Final Fantasy Summon Origins: Leviathan

A strange sight caught Cecil’s eyes as the boat sailed across the waves. There was a swirl forming, just a few yards from the port side, gaining speed and broadening. The ship tipped as it slowly sucked in. Cries of panic surrounded Cecil and his companions. Unable to do anything, Cecil watched as the water engulfed the sky.

Just before the sea swallowed the boat, Cecil saw an immense serpent coiled beneath the surface. “Leviathan!” yelled a crewman.

Summoning is often one of the strongest and most visually appealing forms of magic in the Final Fantasy series. First appearing as a summon in Final Fantasy III in Japan, Americans did not get introduced to Ifrit and pals until Final Fantasy 4 hit the SNES. Since then, these powerful beings have become icons, often being envisioned in many creative ways for each installment.

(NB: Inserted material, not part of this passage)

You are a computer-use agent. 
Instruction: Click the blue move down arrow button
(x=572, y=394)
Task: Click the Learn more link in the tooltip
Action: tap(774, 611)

While there are many summons to elaborate on, there are a few that could use a bit more discussion. For some excellent insight into other summons, check out Gaijin Goomba’s series on Youtube:

Leviathan’s character is a simple design, a massive sea serpent that summons tidal waves to drown enemies. However, his size and immense power is better described in his origins. Sea serpents have been showing up in literature ever since the days of the Nordic folk. Even the Bible references this massive creature said to be immune to all weapons.

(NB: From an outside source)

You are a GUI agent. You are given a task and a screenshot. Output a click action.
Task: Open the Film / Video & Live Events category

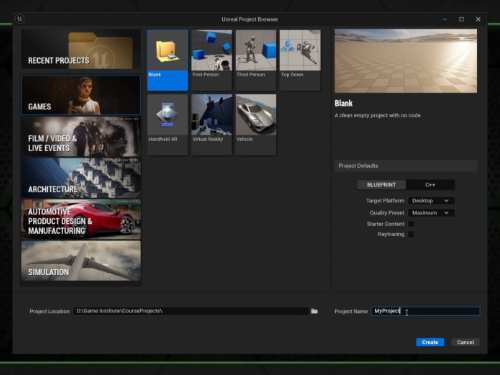pos(81,137)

“Canst thou draw out leviathan with an hook? or his tongue with a cord which thou lettest down?” – Job 41: 1

Interestingly enough, this same passage mentions befriending the creature or at least making a pact with it. Considering in Final Fantasy X, many summoners create bonds with their Aeons, this could be a potential influence to Leviathan being created as a summon.

“Will he make a covenant with thee? wilt thou take him for a servant for ever?” – Job 41: 4

There was actually a Final Fantasy IV novel in Japan! Wish it would translated one day. . .

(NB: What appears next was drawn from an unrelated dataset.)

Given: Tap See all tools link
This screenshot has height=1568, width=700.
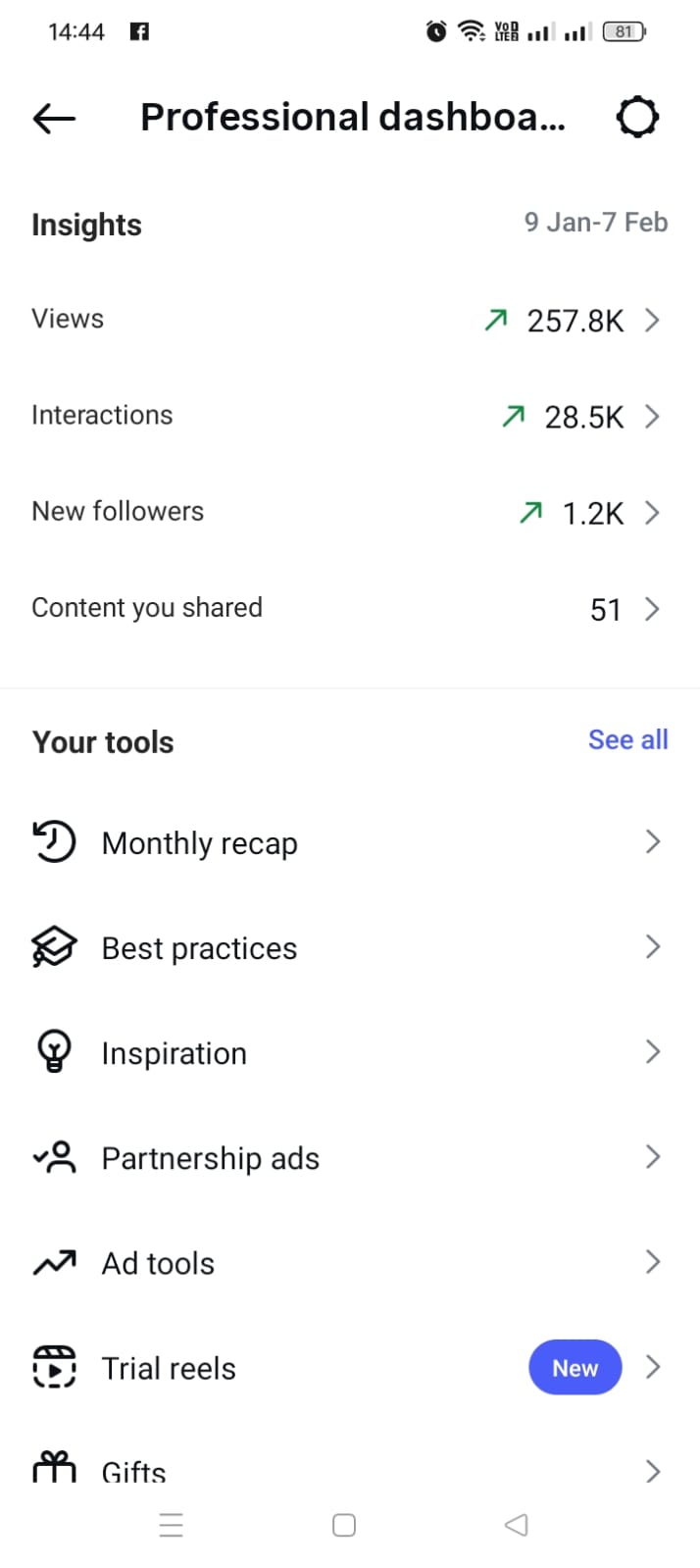Looking at the screenshot, I should 627,740.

There was actually a Final Fantasy IV novel in Japan! Wish it would translated one day. . .

The first Leviathan in Final Fantasy III showed a simple design and concept. He’s just a regal serpent with long whiskers that summons weather forces. However, in Final Fantasy IV, he becomes a king of beings called Eidolons. The Eidolons are powerful elemental beings that live in a separate plane of existence. It’s here that Rydia (the summoner of Final Fantasy IV) gains her mastery of summoning, also creating an interesting parental connection with Leviathan and his queen, Asura. Both of these royal beings offer rough battles, but end with the prize of being able to call on them.

It’s also interesting that Leviathan’s human form in Final Fantasy IV is that of an old man. He appears frail and wise, sporting a long beard like many of the other sages in the series. In many mythologies, higher beings often have the power to shape shift. For instance, Zeus regularly transforms into animals such as an eagle or a bull, usually to carry away maidens and sometimes young men for, well,  coitus.

Leviathan’s human form could have connections to Proteus, son of Oceanus of Greek mythology. Proteus could call upon great storms and change his shape, one of which was a snake.


As far as his design goes, Leviathan does not see much change until Final Fantasy IX. In this game, he is given wing-like fins that give him a more imposing appearance. His color palette also expands to include many shades of purple to accent his blue skin. Also important to note is Leviathan is a female. This makes sense, as summoning is a feminine power used only by Eiko and Garnet. That same motif is carried into Final Fantasy X by Yuna.


Both MMO Final Fantasy games retain Leviathan’s wings, neither changing the design too drastically. Unfortunately, Leviathan has been absent in true form in later console games. The Sea King lives on in name as an airship and as a plaza.

As of now, its unknown what sort of role summoning will have in Final Fantasy XV. Will the tides rise with the revival of Leviathan? Or will he merely remain a memory? At least, early trailers suggest he (maybe she) will be a massive boss.


Thus Leviathan remains as a staple for those wanting to add some water to their magic repertoire. His role in the story of the series has been grand and subtle, but one thing is certain, Leviathan is an icon of Final Fantasy.